Spiders in the Grove (In the Company of Killers #7)

Spiders in the Grove (In the Company of Killers #7)

J.A. Redmerski



Izabel


The stars toss around chaotically in my vision; the sky is black on blue on purple, fringed by a jagged mountain backdrop, everything blending into something indistinguishable. There should be sound, a lot of tumultuous sound—the buckling of metal, the crushing of rocks, the banging inside my head—but I think I’ve gone temporarily deaf. The light brown of Naeva’s hair is like a black web over my face, glistening in the moonlight, and then it’s gone in a blink as her body is tossed from one end of the van to the other; like a slow-motion nightmare I see her fly by, and I can do nothing to help her.

My head bangs against something hard, and white flashes appear before my eyes, blinding me to everything else. Great, now I’m deaf and blind, and…fuuuck, I can’t move my arms. Or my legs. I’m alive, but I don’t know for how long—the men that were shooting at us will be here soon.

Slowly, my eyes open to a bright white light, but I don’t for a second mistake it for something as ridiculous as the afterlife. It’s one of the van’s headlights—I just want to know how it ended up in front of my face.
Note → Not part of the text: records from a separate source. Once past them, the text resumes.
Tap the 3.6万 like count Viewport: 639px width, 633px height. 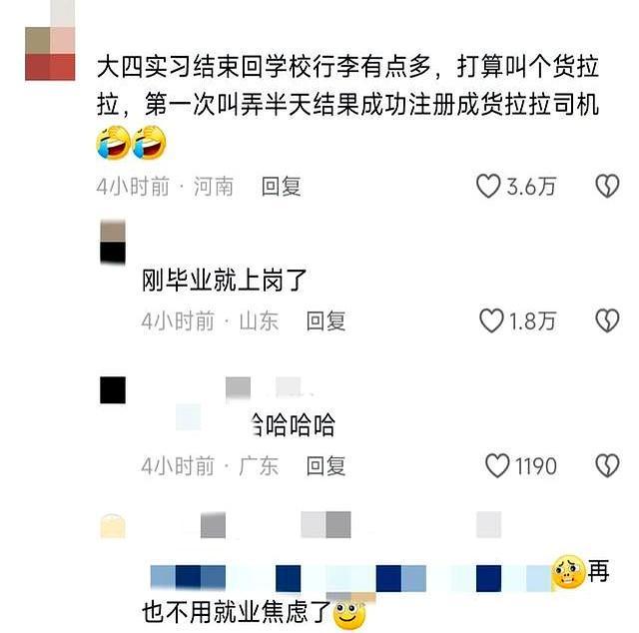coord(531,187)
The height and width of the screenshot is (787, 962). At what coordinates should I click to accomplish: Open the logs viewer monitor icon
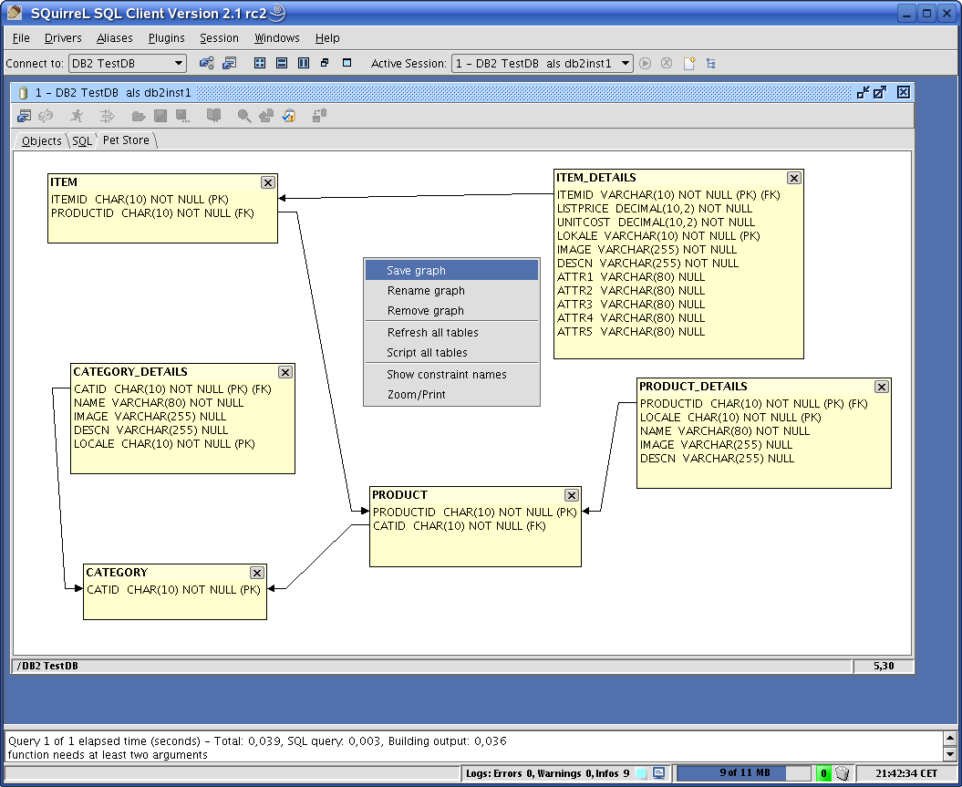(x=658, y=773)
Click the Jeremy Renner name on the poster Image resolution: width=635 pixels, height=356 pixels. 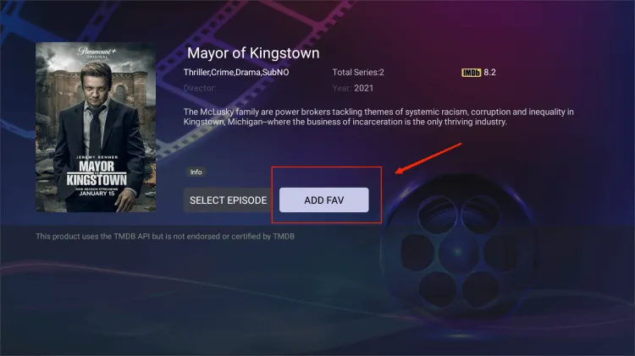point(97,157)
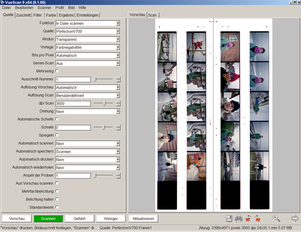Viewport: 301px width, 232px height.
Task: Click the next-frame arrow icon
Action: (295, 218)

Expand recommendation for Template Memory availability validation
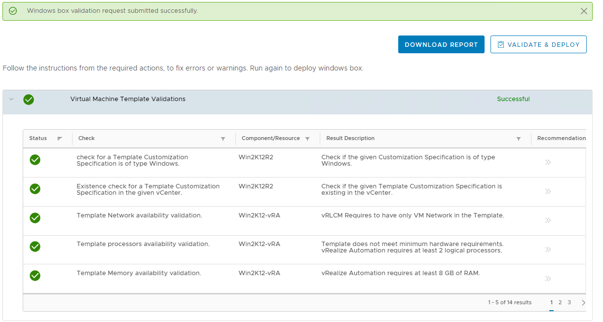[548, 279]
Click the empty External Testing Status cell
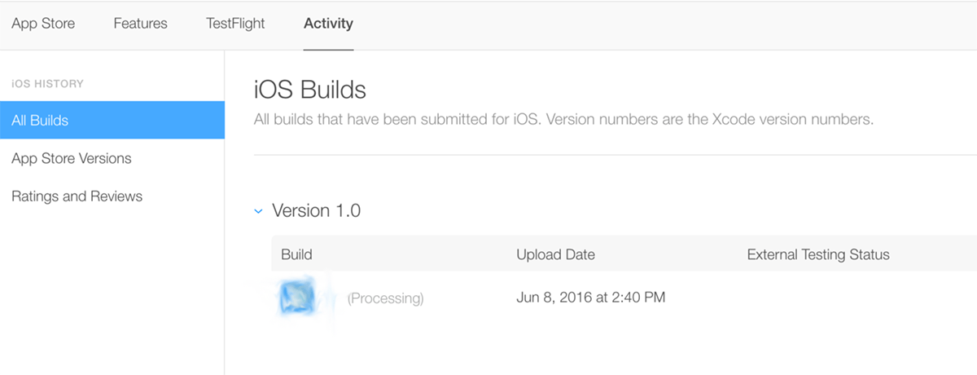Viewport: 977px width, 375px height. click(x=817, y=298)
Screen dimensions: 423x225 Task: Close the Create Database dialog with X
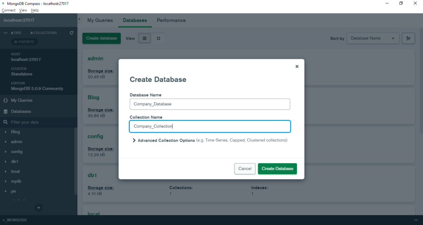pyautogui.click(x=297, y=66)
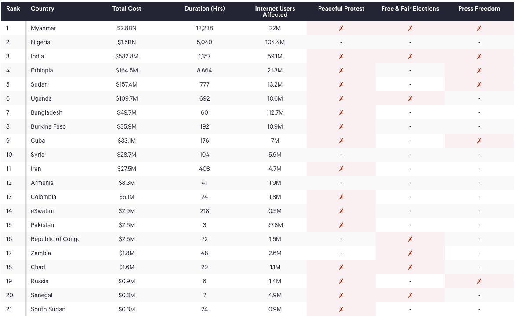Click Senegal's Free & Fair Elections X mark

(410, 295)
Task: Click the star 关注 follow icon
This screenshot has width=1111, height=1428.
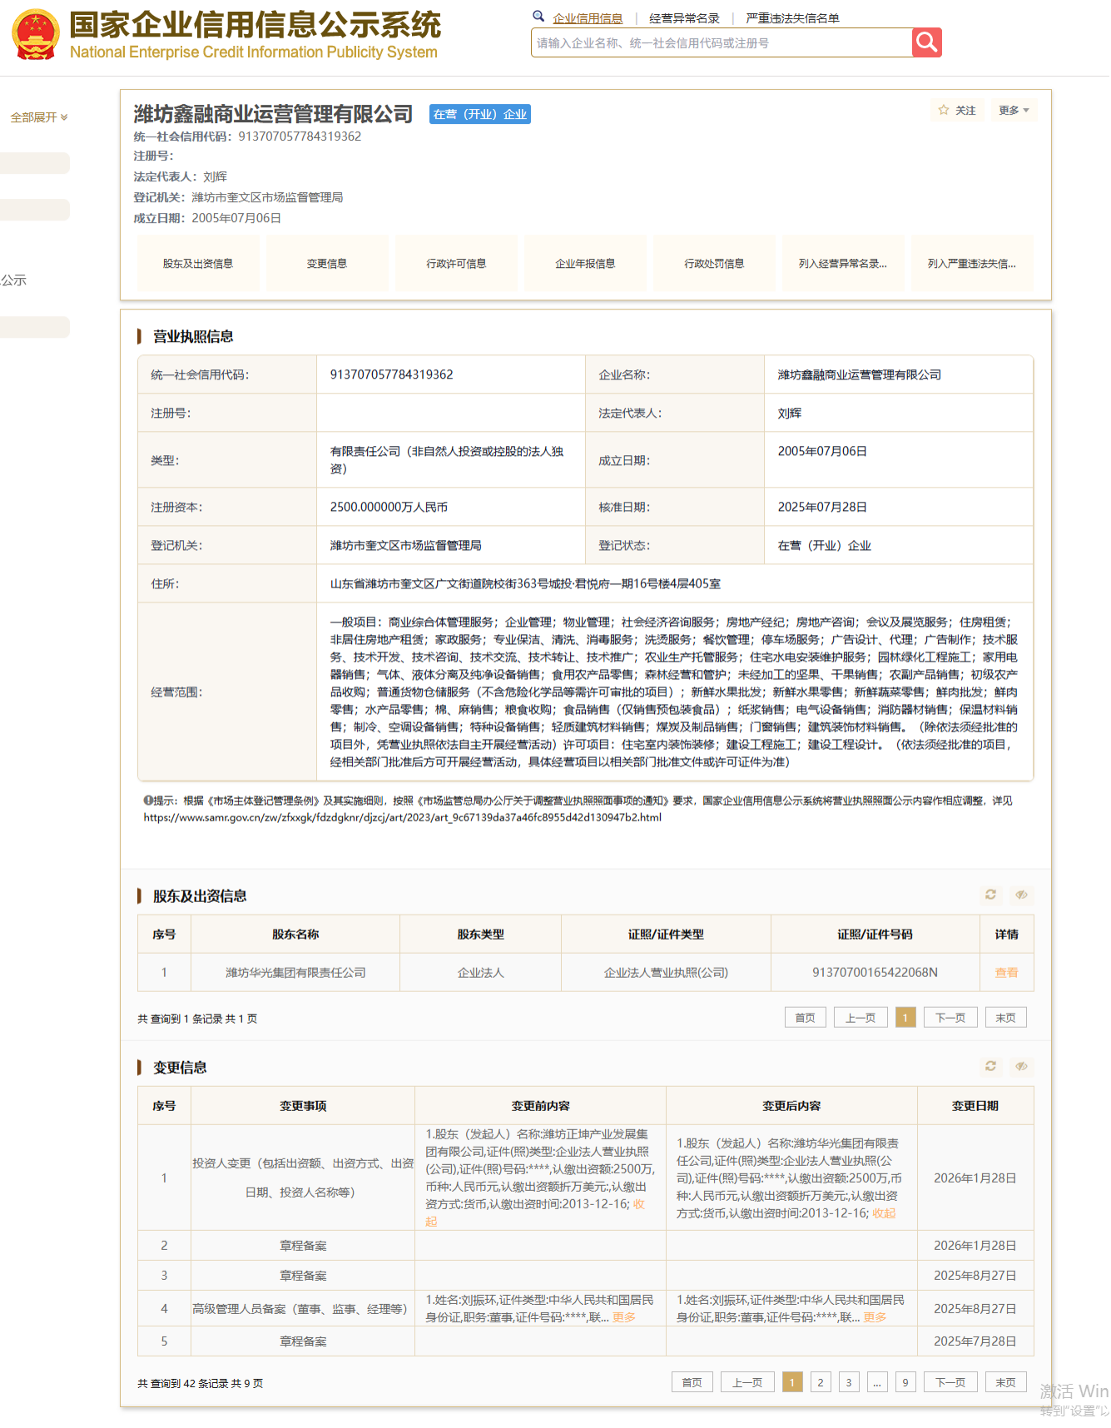Action: [943, 110]
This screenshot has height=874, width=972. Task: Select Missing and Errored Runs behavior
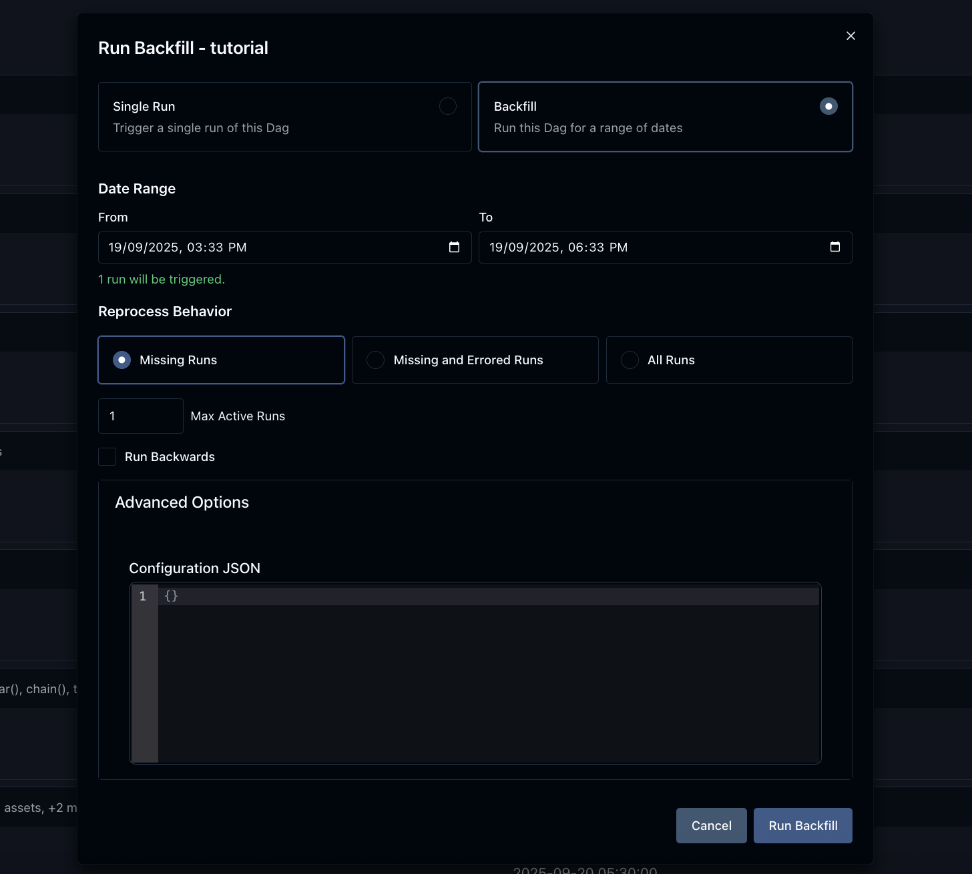[x=375, y=360]
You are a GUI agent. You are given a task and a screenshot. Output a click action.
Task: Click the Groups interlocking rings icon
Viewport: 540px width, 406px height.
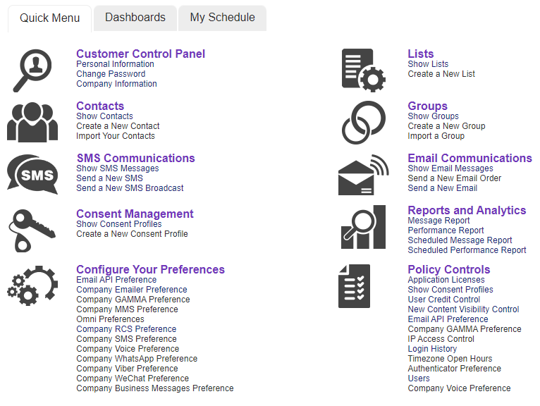click(x=363, y=122)
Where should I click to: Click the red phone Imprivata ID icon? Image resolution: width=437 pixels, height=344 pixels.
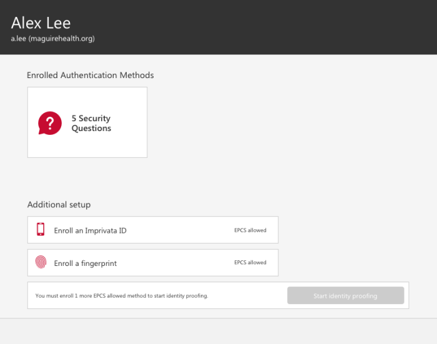(x=41, y=230)
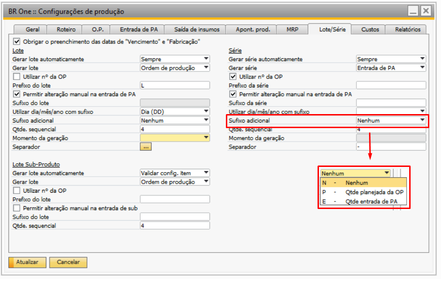Click the Separador ellipsis button under Lote
The image size is (441, 281).
coord(146,147)
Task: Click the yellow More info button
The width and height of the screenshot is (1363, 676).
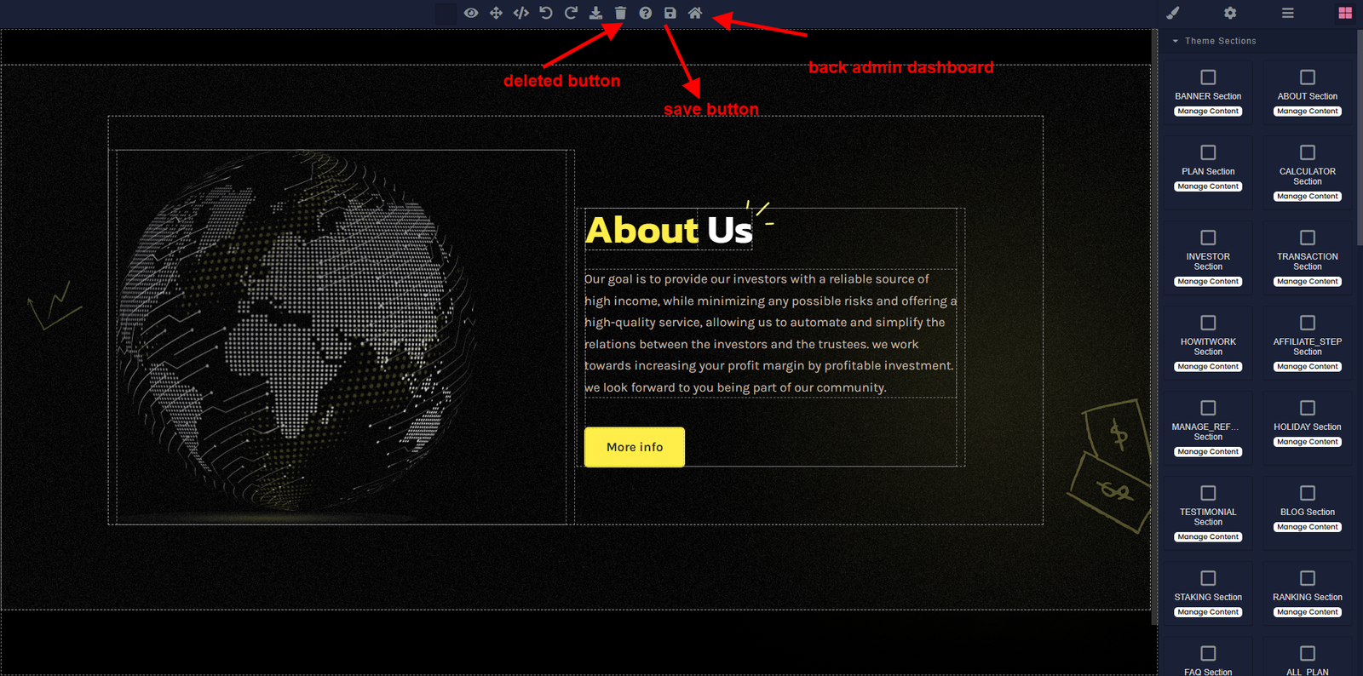Action: coord(634,447)
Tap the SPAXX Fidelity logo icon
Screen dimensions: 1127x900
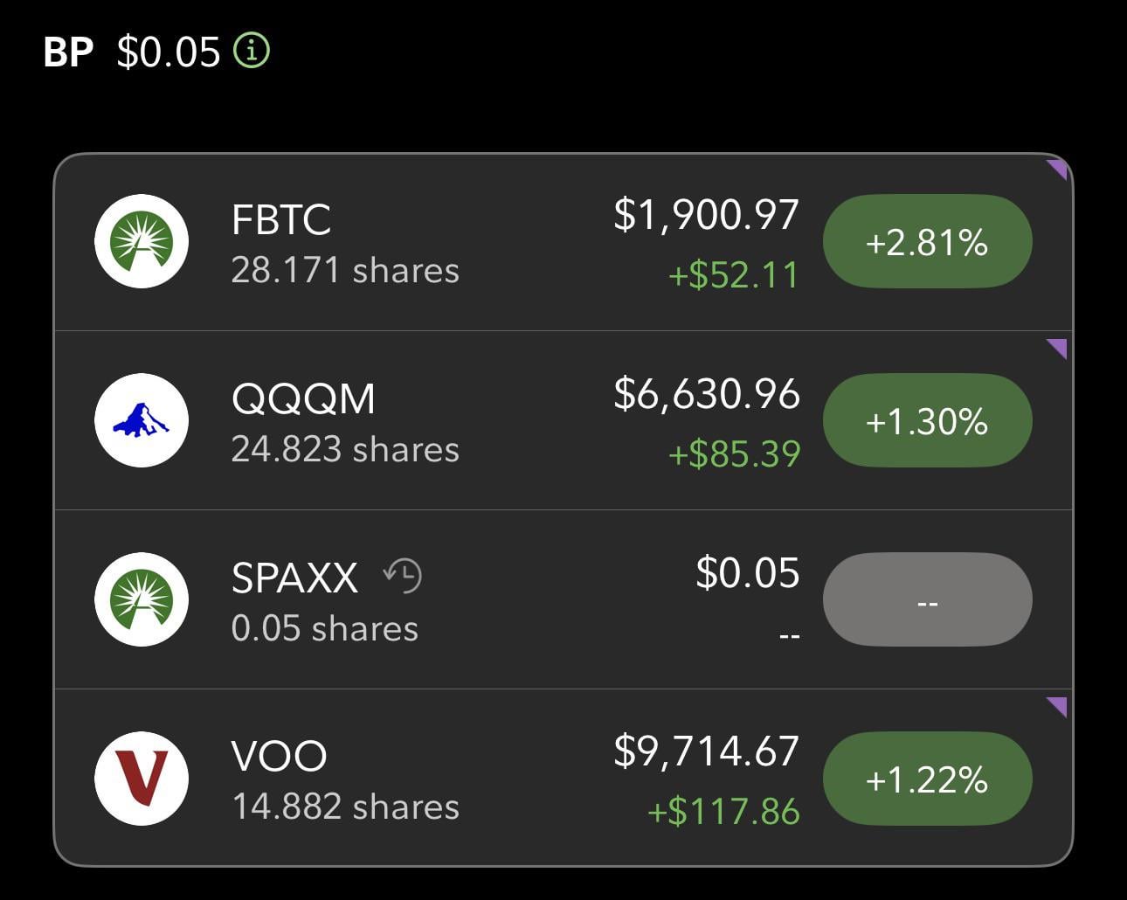point(142,599)
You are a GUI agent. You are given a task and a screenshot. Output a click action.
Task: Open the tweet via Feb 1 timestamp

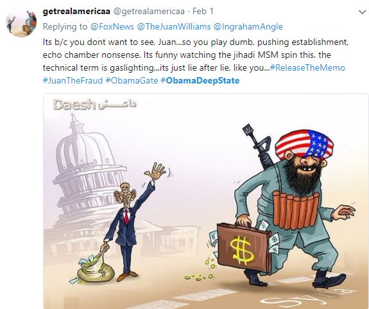point(203,12)

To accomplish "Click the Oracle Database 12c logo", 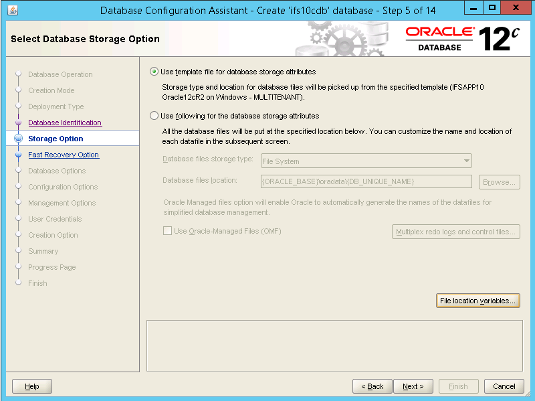I will (x=462, y=39).
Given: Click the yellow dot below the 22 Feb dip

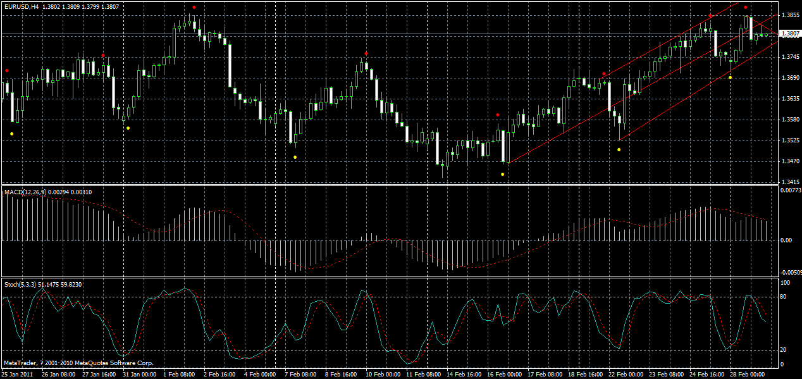Looking at the screenshot, I should [x=618, y=149].
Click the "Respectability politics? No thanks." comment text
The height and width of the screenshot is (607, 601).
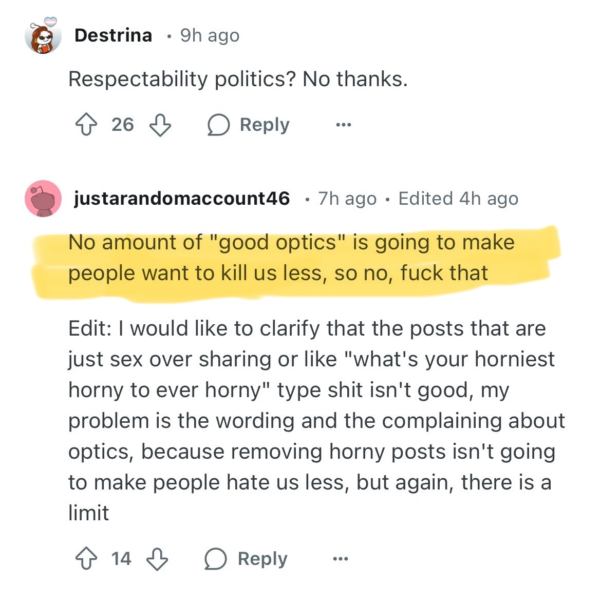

Somehow, I manage to set one arm free, and then the other, and then one leg, but the left leg is still trapped beneath the front of the van. I bite down, grinding my teeth in preparation to pull it free, and I’m thankful that the pain is minimal—the leg’s not broken. And, unless I hit my head too hard, it doesn’t feel like anything else is broken, either.

One, two, three—I pull my leg from beneath the warped metal. Ah, there’s the pain. “Ahhh!” I cry out until it passes.

“Sarai,” I hear Naeva call out to me from somewhere nearby. “Where are you? Can you walk?”

She’s alive at least, but if she’s asking me those particular questions instead of coming to find out for herself, it can only mean one thing: she can’t.

With difficulty, I crawl a few feet to the van’s door and I curl my fingers around where the window used to be and use it to help pull me up. The moment my head rises over the door, I see a bloodied, mangled face staring back at me from the driver’s seat, upside-down; blood drips from Ray’s black hair; his eyes are open. So much for my own private coyote; looks like I’ll have to find another one to get us the hell out of here later. If we make it to later.

“Naeva, where are you?” I call out, and scramble around the wreckage, hunched over so no one sees me.

“Over here.”

I make it around to the back of the van to find Naeva trapped beneath it, and at first, I panic a little thinking the worst. But relief washes over me when I realize the van isn’t so much on her as it is all around her, confining her like a cage.

I fall onto my knees and peer inside the glassless window at her.

“Are you all right? Is anything broken?”

She shakes her head. “No, but there’s blood on my head”—she reaches up to touch it—“I-I think it’s mine; I don’t know.”

“OK.”

I peer into the window closer, studying her predicament, and try to figure out how to free her. But I don’t have time as I hear the rumbling of a truck’s engine and rocks breaking underneath swift tires.

“They’re coming!”

“What do we do?” Naeva’s voice shakes with panic.

There’s nothing we can do, and I know it so I don’t answer.

Bright headlights bounce around in the darkness as the truck speeds its way toward us over the rocky terrain. There’s nowhere to go; we’re in the Middle of Nowhere, Mexico, and our ride has been reduced to a useless hunk of metal riddled with bullet holes and four obliterated tires. I curse myself for making a deal with a coyote who didn’t pay his debts.

And then I wait.

To be shot on sight?

To be raped first and then beheaded?

But why am I not afraid?

Because fuck that!

Several men jump out of the back of the truck before it comes to a full stop; guns blaze at me in the darkness, surrounded by the blinding beams of flashlights; black eyes stare down at me with determination and intent.

“He’s dead!” a man shouts from the other side of the van.

Another man standing in front of me barely looks up. “Search the van! Search around it!” He looks back down at me. “How many of you were there?” he asks in accented English.

“Three,” I also respond in English—I don’t want them to know I can understand Spanish; I hope like hell Naeva remembers the importance of that.

“Me, and Uma”—I point in Naeva’s direction—“and the driver; that’s all. There were more when we crossed the border yesterday, but they got out a long time ago.”

A shot of white-hot pain whips through the bone in my face, and I see a flash of gray light; my hands come up quickly to cover my nose; tears burn around my eyelids. Only when I can open my eyes again do I realize it was the gun that had landed hotly across my face. Blood trickles from one nostril; I lick it away from my upper lip.

“How many?” the man repeats through clenched teeth.

“Just three! I swear it! Only us three!” I force the tears to the surface, and at least try to look afraid, because if I show the slightest bit of defiance he’ll probably kill me on the spot.